Loki acted like he had no idea what she was talking about, which Darcy realised probably wasn’t an act. She tried to remind herself that Loki wasn’t from Earth, and needed even basic things explained to him. And probably not because they were such complicated concepts, but because his planet was so advanced, it would be like Darcy trying to finish her math homework with an abacus instead of her TI-84.
"It’s so I can get back in contact with the people that are supposed to be helping us. It’s a communication tool," she explained.
If Loki cared, he didn’t show it.
"You looked at porn on it," Darcy reminded him.
Still, he remained more interested in pizza-flavoured Pringles than anything she said. Sighing, Darcy shook her head and drove on, watching the side of the road for any more signs. As the sun sank below the horizon, the wind began to pick up again, but it was still light compared to the night before. Nothing felt like it was going to shove the car into the next lane. Trying to remain calm, Darcy remained mindful of the wind, but didn’t focus on it.
Once Loki was done devouring the entire can of Pringles, he reached over and snatched up the map again. This time, he actually took the time to look at it, squinting at it in the dark for a few moments before looking out at the white landscape around them.

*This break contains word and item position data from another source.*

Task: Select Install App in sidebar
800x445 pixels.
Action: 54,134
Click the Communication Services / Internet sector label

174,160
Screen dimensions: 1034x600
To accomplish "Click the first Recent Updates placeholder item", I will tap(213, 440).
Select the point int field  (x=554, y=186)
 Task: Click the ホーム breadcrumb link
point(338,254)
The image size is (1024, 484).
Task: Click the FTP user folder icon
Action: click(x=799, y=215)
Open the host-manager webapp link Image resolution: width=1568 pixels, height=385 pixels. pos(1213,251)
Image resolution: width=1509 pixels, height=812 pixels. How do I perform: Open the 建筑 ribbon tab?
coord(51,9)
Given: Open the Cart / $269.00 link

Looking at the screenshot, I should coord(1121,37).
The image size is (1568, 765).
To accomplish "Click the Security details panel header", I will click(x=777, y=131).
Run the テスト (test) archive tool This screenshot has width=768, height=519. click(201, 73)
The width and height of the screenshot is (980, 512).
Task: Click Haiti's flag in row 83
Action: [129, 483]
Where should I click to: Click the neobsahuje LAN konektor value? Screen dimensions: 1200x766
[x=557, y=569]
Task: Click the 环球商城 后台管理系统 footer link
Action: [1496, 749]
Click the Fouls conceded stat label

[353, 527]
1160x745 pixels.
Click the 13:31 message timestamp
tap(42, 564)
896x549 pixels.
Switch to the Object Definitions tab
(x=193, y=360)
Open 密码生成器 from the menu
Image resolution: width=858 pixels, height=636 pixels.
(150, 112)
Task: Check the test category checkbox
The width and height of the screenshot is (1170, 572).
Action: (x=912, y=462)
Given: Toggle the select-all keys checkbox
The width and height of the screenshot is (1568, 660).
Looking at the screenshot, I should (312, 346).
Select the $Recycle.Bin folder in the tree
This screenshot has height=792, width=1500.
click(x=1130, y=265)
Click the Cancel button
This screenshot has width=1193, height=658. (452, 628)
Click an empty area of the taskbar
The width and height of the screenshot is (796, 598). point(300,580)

"This is the road we’re on?" he asked, glaring at the map again.
Darcy didn’t look away from the road. "The pink one? Yeah," she said.
Loki glared at it a moment longer before looking back out at the terrain again. Darcy kept waiting for him to magically figure out how much longer they had before they got to Winnipeg, but he said nothing. They both stayed quiet, neither saying a word after that.
"One hundred fifty," Loki said flatly after about a half hour.
Darcy had seen the sign, but she hadn’t paid enough attention to it to read it. After the night before, she was too busy focusing on everything else.
"Seriously?" she asked. "We’ve done fifty kilometers already?"
She had to fight the urge to turn around, knowing that the sign wouldn’t have anything written on the back of it. Instead, she looked at the blinking clock on the dash, trying to figure out what time it really was. The early sunsets so far north kept confusing her, but she didn’t think it could be much later than 6pm.
"If the weather behaves, we should be able to get there in like, two hours," she said hopefully.
Loki kept his attention out the window and sighed.